The human MIP-1β chemokine is encoded by two paralogous genes, ACT-2 and LAG-1

. Human macrophage inflammatory protein-1 beta (MIP-1β) is an M r 8,000 acidic protein that is upregulated upon stimulation in monocytes, T cells, and other lymphocytes. This protein belongs to the CC chemokine subfamily and directs the migration of specific subsets of leukocytes. The first molecular clone was isolated in 1988, and ever since there has been confusion regarding the exact number of genes encoding this and closely related proteins.
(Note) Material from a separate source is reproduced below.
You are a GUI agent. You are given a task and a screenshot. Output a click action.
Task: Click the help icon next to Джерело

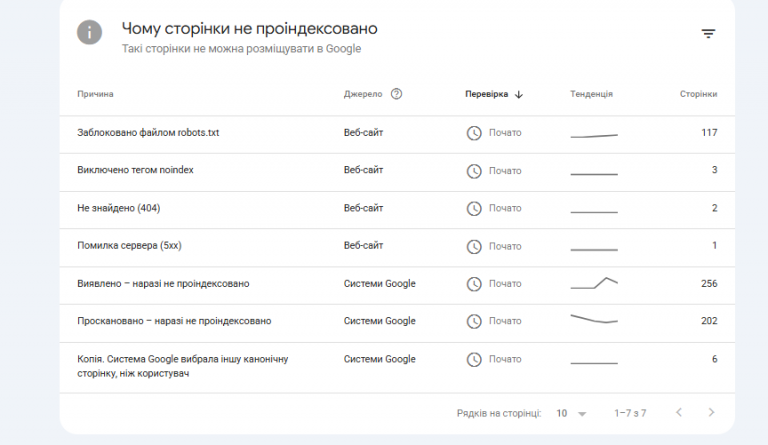coord(396,94)
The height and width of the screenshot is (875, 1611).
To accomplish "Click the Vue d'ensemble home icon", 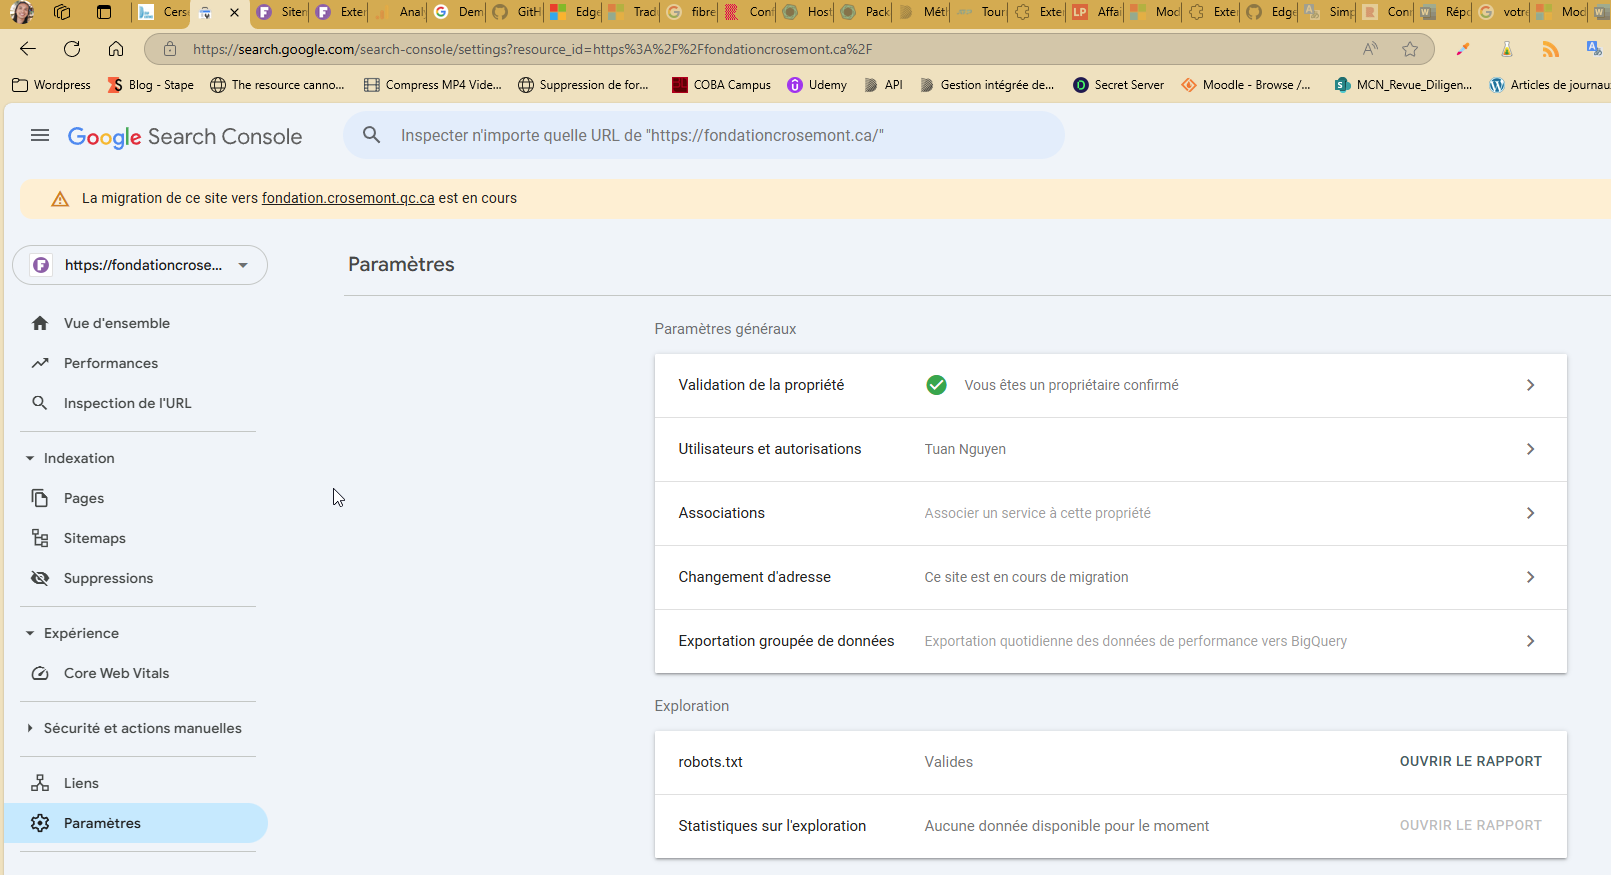I will [x=40, y=323].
PCR primers were designed from two genomic GenBank entries to conduct single-strand conformational polymorphism analysis, sequence analysis, and PCR-RFLP, and we conclude that previously isolated clones referred to as MIP-1β are derived from two genes, originally called ACT-2 and LAG-1. The two proteins share a common length and are identical at 89 of 92 amino acids. The first two amino acid differences, V12M and L20P, occur in the signal peptide, while the third, G70S, is in the mature protein. Within the transcribed region, the genes differ at 25 of 662 nucleotides. A survey of the NCBI expressed sequence tag database reveals that both genes are expressed in a variety of tissues, and five clones representing LAG-1 transcripts are alternatively spliced, with the 115-bp exon 2 omitted. Database searches for putative orthologues in other species revealed that the rabbit protein is about 80% similar to the two human proteins, while those of rat and mouse are 70–75% similar. Comparative sequence analysis of the human and animal proteins indicates substantially higher rates of protein evolution in the two rodents compared to human and rabbit.